_Directive 1:_ List every place name that appears in the testimony.
_Directive 2:_ In the testimony, how many reports did True Vision receive about the online abuse of the girl from Texas?
_Directive 3:_ Decide whether each statement agrees with the testimony, and back each answer with the deciding words quoted from it: (a) Facebook first judged the abusive posts to be within its acceptable standards of behavior. (b) The girl was old enough to use Facebook. (c) The perpetrators were most likely based in the UK.

Paul Giannasi: It provides a route, but in the evidence you have heard so far, and in lots of examples from disabled people, they are targeting individuals. The hub, in itself, might professionalise the response and take away some of the broader issues. Where they target an individual as a person, it will go to the force anyway.

Perhaps I can give an example to show the sorts of activities it can do. One instance on Facebook involved a young girl from Texas in America whose mother took her on to TV. She was profoundly disabled and suffered from a horrible condition. The exposure on TV led to massive ridicule online and she suffered vile and horrible abuse. At the time, Facebook said it was within their acceptable standards of behaviour. They would not now; it has changed since then, but it was causing massive distress to disabled people in the UK.

We had over 100 reports to True Vision about that material, saying we should take it down, yet we knew from analysis that it was clearly an American victim. She was not herself going to be exposed to it, because she was under the age of Facebook usage anyway, but the perpetrators were almost certainly going to be from the US as well and there is no offence for them to commit there. We thought that the distress being caused to disabled people was significantly greater than the victim’s. Probably the victim was protected from it.

_Information shown:_
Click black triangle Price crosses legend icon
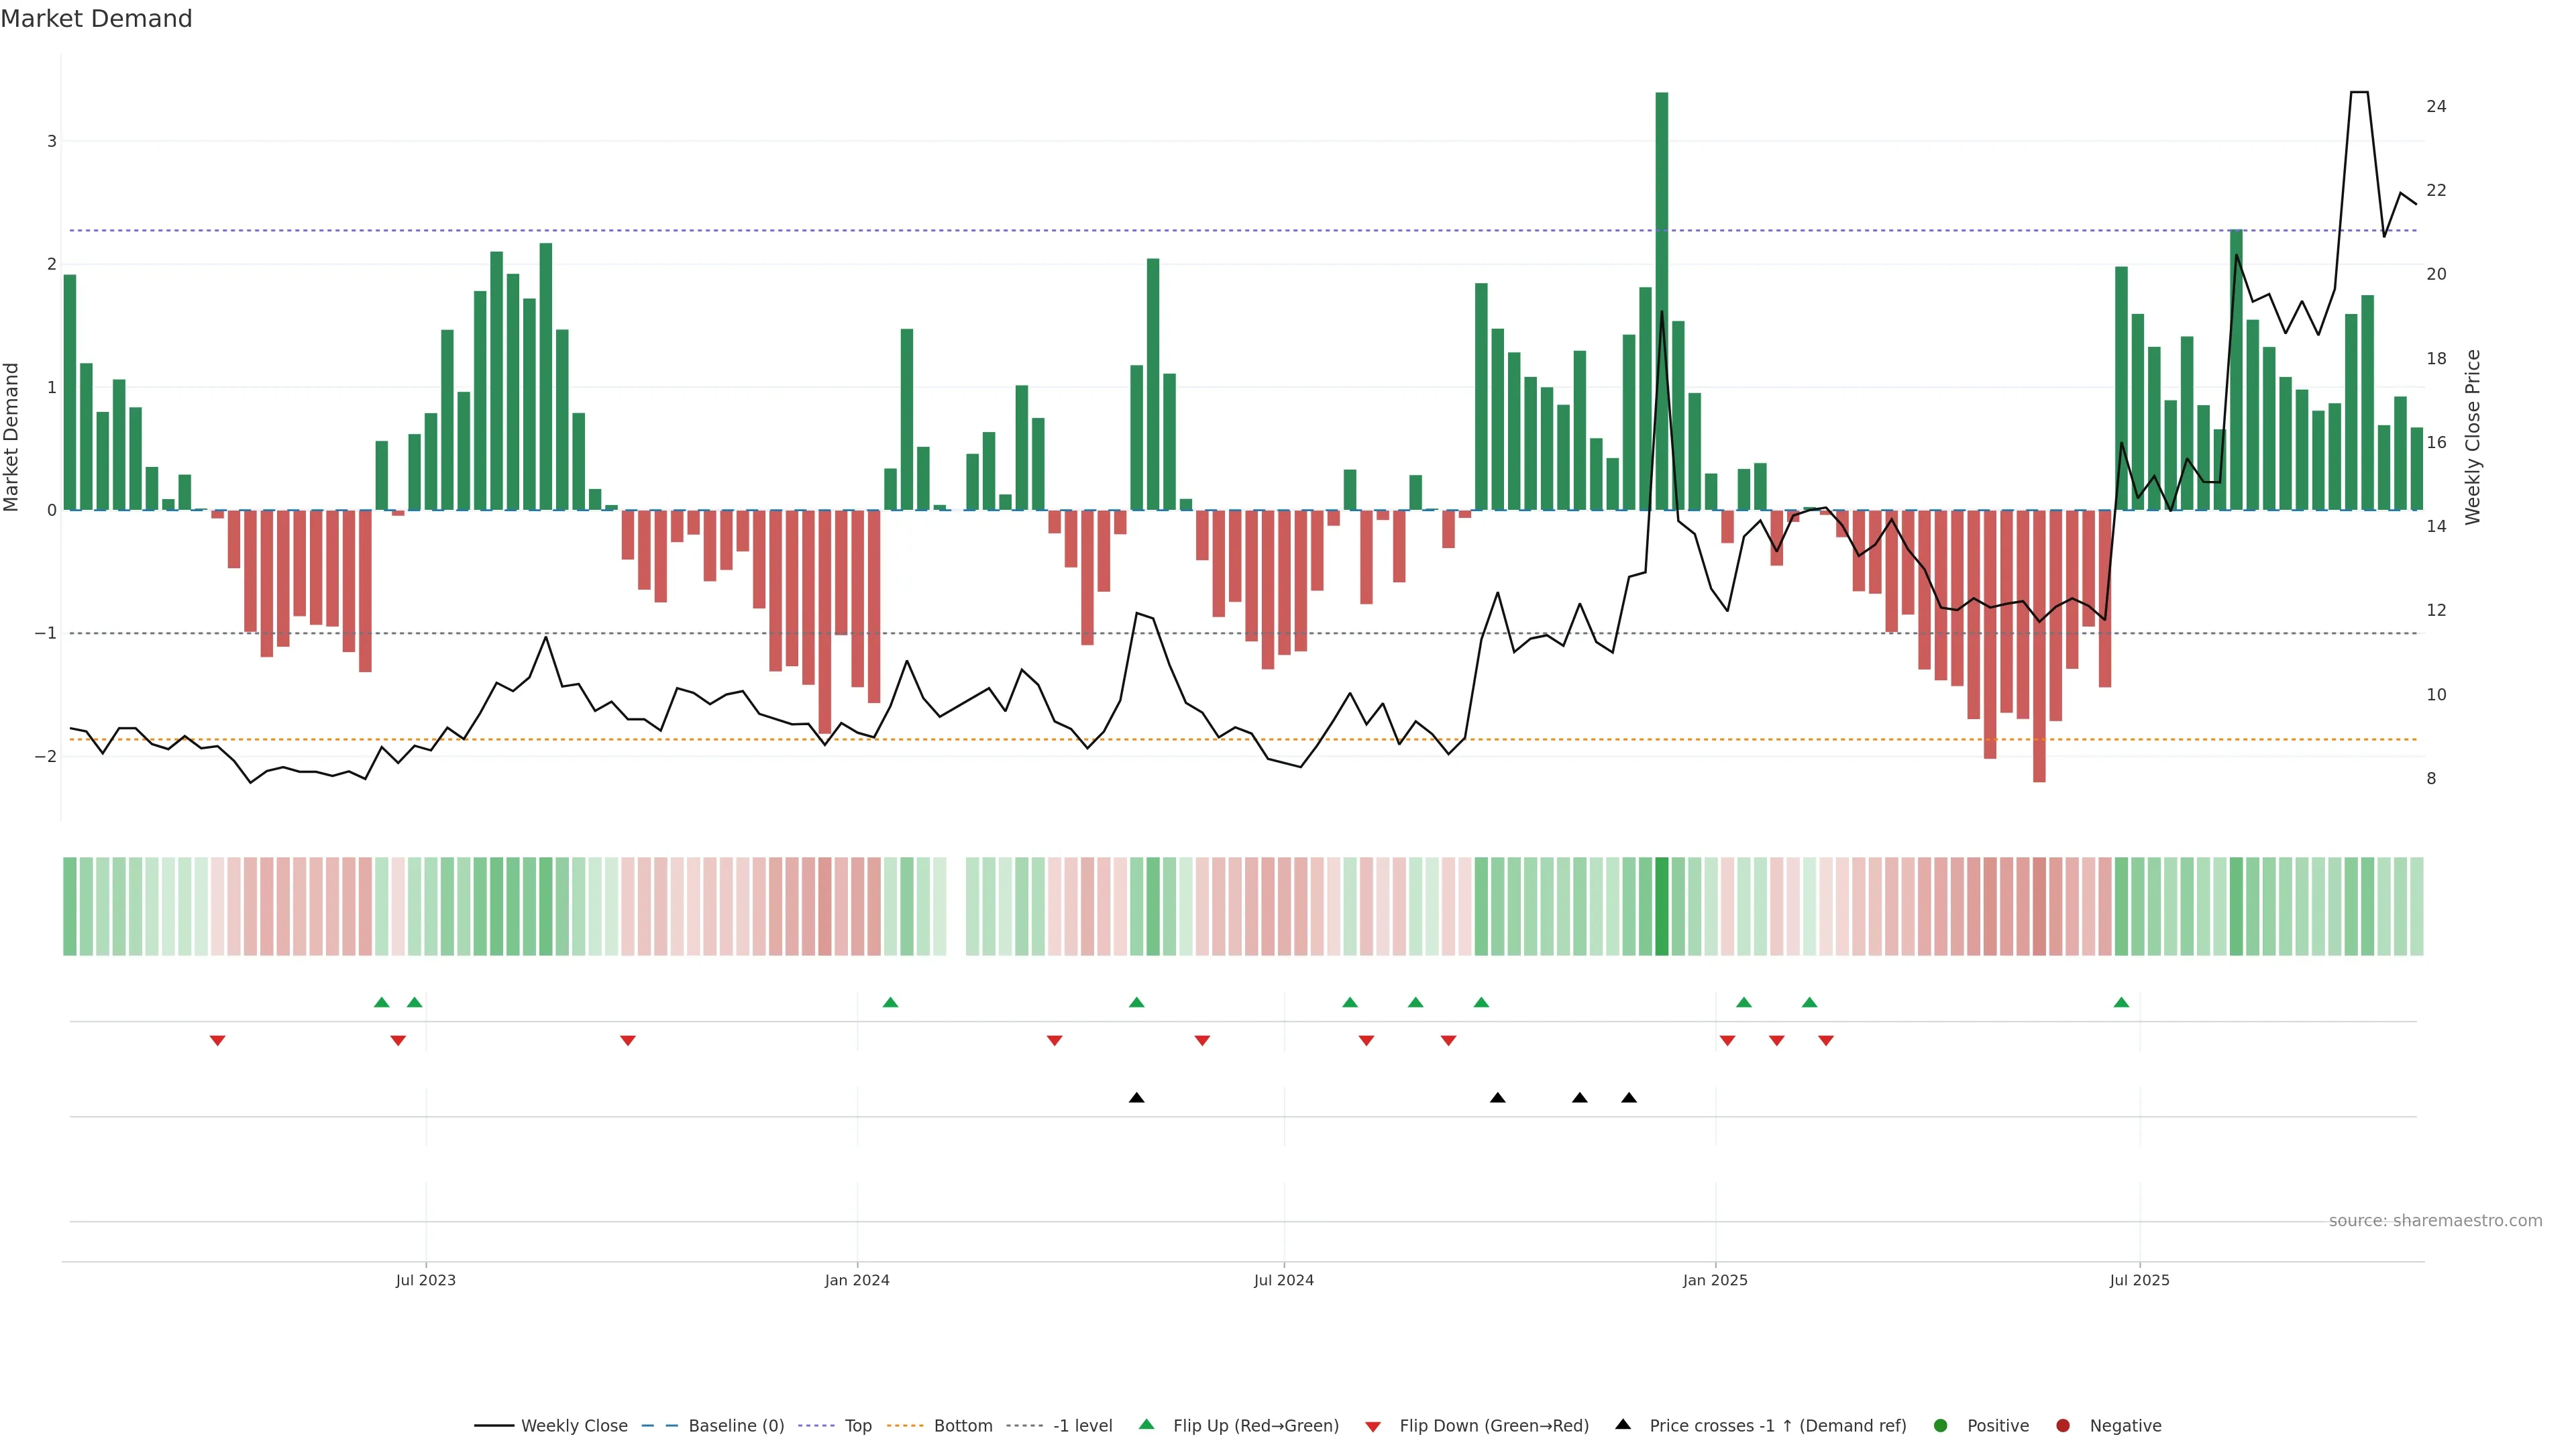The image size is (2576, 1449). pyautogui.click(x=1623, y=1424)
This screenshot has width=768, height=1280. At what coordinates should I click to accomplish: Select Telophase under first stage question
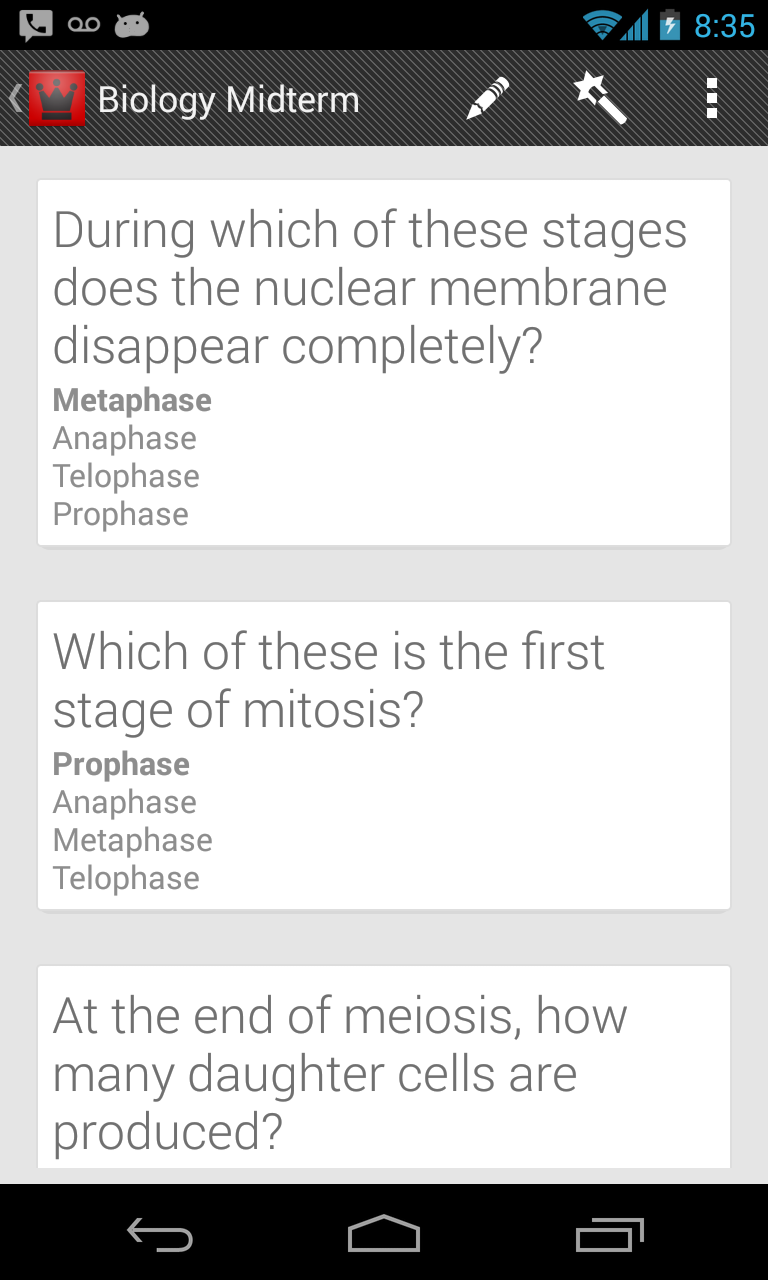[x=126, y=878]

_Written solution 1:_ Texas, America, the UK, the US

_Written solution 2:_ Over 100 reports.

_Written solution 3:_
(a) Yes: "At the time, Facebook said it was within their acceptable standards of behaviour."
(b) No: "she was under the age of Facebook usage anyway"
(c) No: "the perpetrators were almost certainly going to be from the US as well"